Frequently Asked Questions
We're a small nonprofit on a tight budget. How can we prioritize accessibility?
Start with what costs nothing or little: communicating clearly, providing written materials in addition to verbal, asking about accessibility needs, planning events with accessibility in mind, making your website readable by screen readers. Then prioritize based on impact: what barriers exclude the most people? If your space isn't wheelchair accessible and you serve people with mobility disabilities, that's a priority. If you serve deaf people but have no interpreter availability, that's a priority. Get those right. Then address others. Accessibility is a journey, not a destination.
What if someone's accommodation request seems unreasonable?
Listen and problem-solve. What seems unreasonable to you might be necessary for someone to participate. Work with them to understand the need and find solutions. Sometimes what they originally request isn't the only solution. Together you might find an approach that works. If something truly isn't feasible, explain why and brainstorm alternatives. Most disabled people are used to advocating for their access; partner with them in that conversation.
How do we know if our programs are truly accessible?

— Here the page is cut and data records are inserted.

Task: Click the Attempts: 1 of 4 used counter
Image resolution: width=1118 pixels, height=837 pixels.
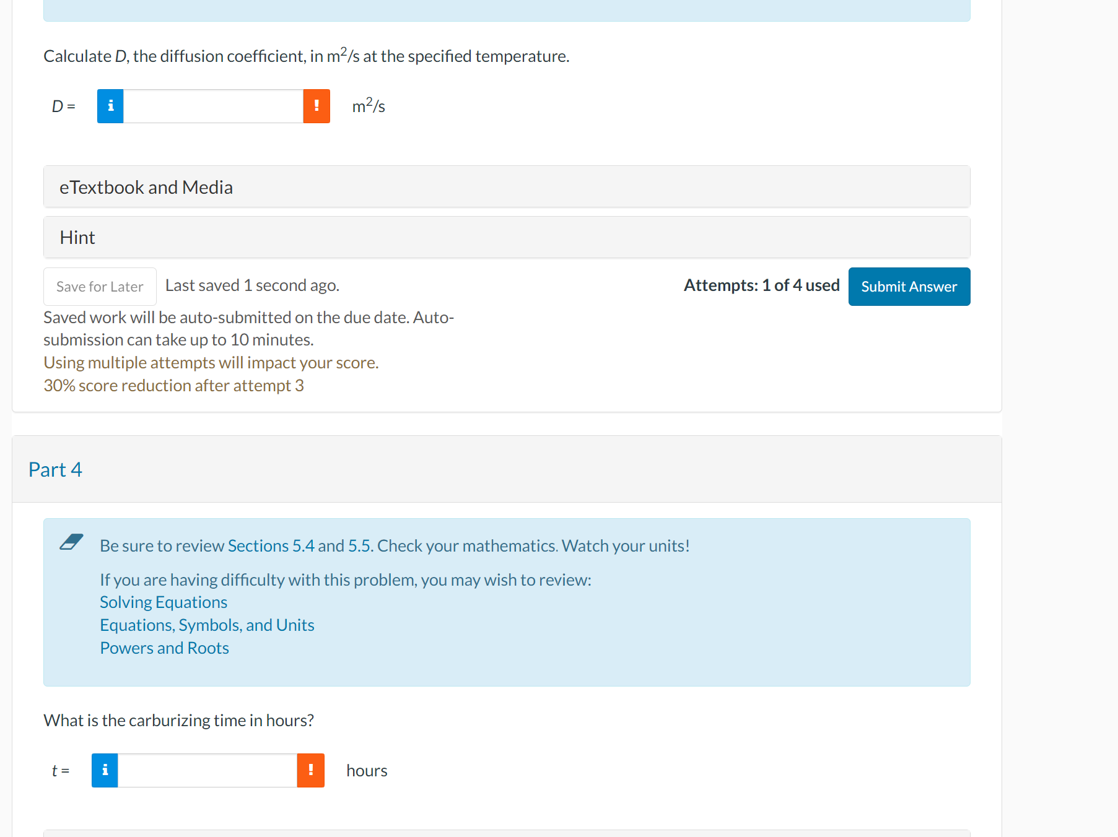Action: pyautogui.click(x=761, y=285)
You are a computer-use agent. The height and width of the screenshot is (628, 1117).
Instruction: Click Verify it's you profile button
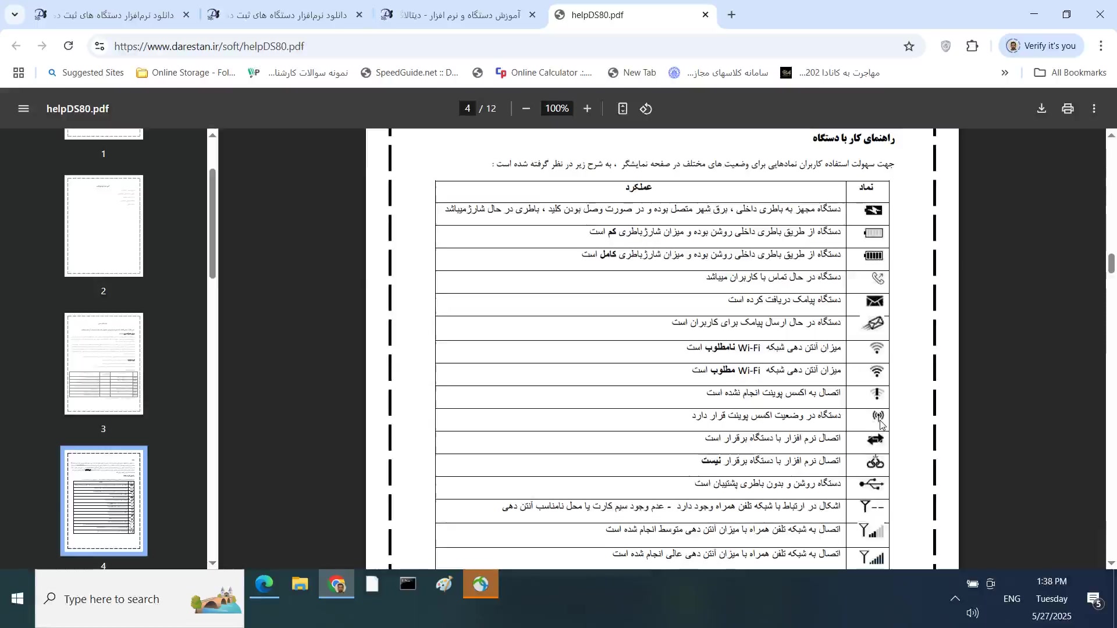pos(1041,46)
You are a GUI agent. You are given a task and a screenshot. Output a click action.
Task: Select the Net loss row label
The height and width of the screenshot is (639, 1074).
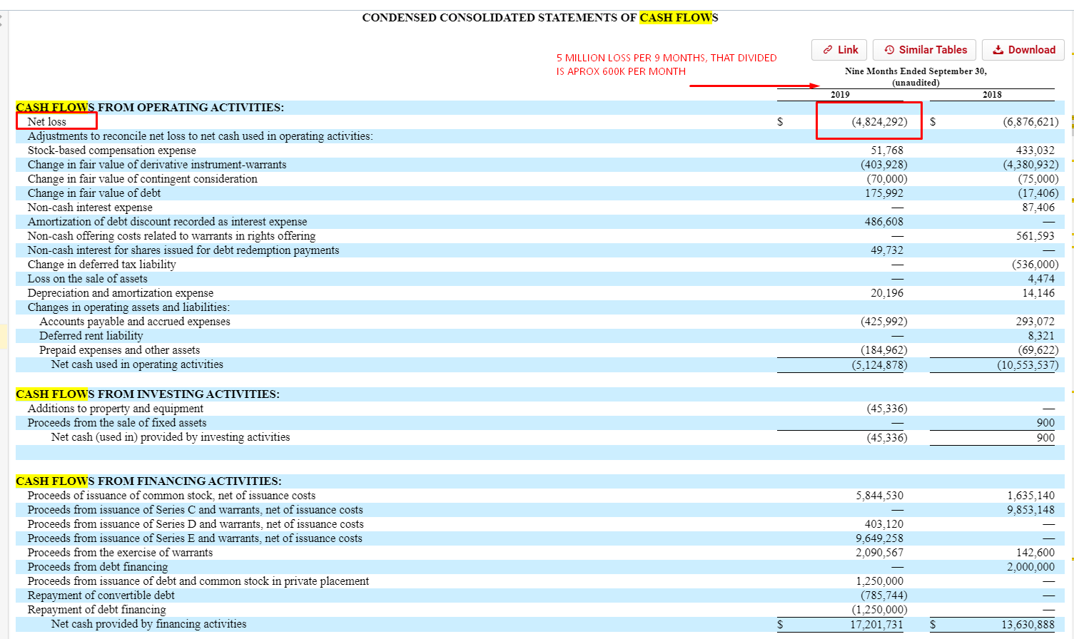47,122
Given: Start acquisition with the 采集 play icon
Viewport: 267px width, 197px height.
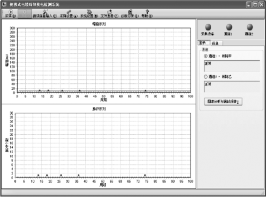Looking at the screenshot, I should point(10,14).
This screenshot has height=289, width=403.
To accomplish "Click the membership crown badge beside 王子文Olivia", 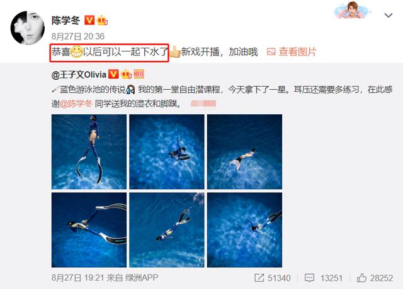I will click(x=126, y=74).
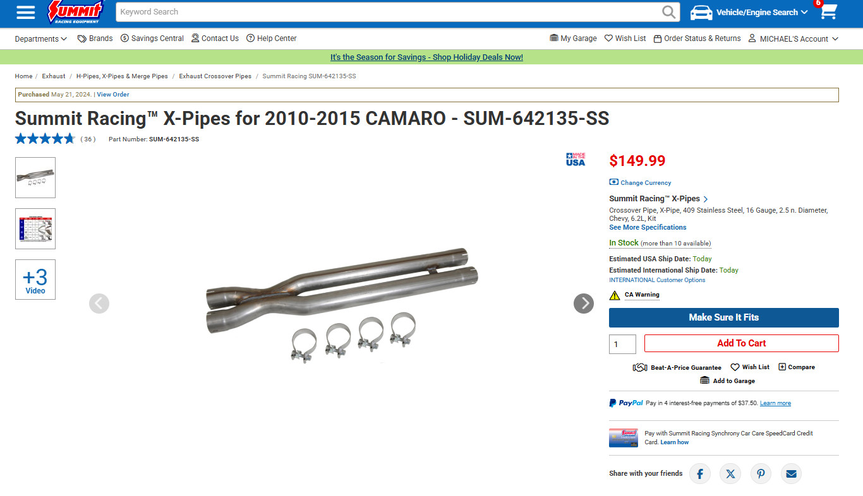Open the shopping cart icon

tap(828, 12)
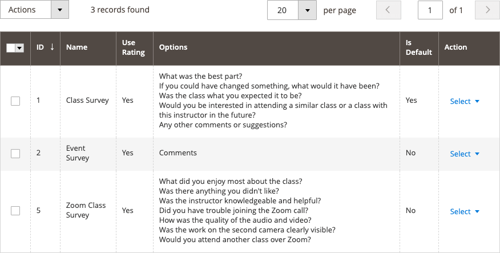Click the current page number field
The image size is (500, 253).
coord(430,10)
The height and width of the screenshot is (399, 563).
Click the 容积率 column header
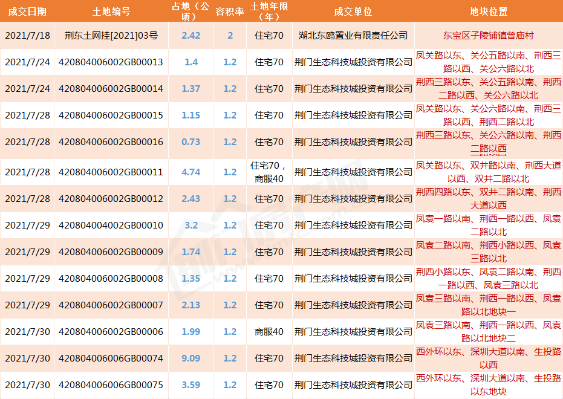click(230, 11)
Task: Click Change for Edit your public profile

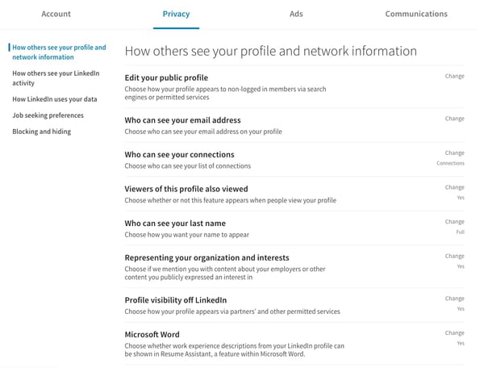Action: (x=454, y=77)
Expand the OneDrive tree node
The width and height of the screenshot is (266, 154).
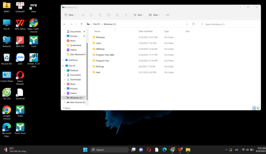pyautogui.click(x=63, y=60)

Ask disabled people who use your programs. What barriers do they face? What works? What doesn't? Listen to feedback. Additionally, audit your programs against accessibility standards. Can someone using a wheelchair participate in all activities? Can someone who's deaf fully participate? Can someone with a cognitive disability understand materials and activities? Do people who don't speak English have access? Regular assessment helps you see where improvements are needed.
Accessibility is an ongoing commitment to ensuring that people with disabilities can participate fully in your organization and programs. It requires planning, flexibility, and willingness to adapt. It's not perfect, but it's a worthwhile commitment that makes your organization stronger and more inclusive.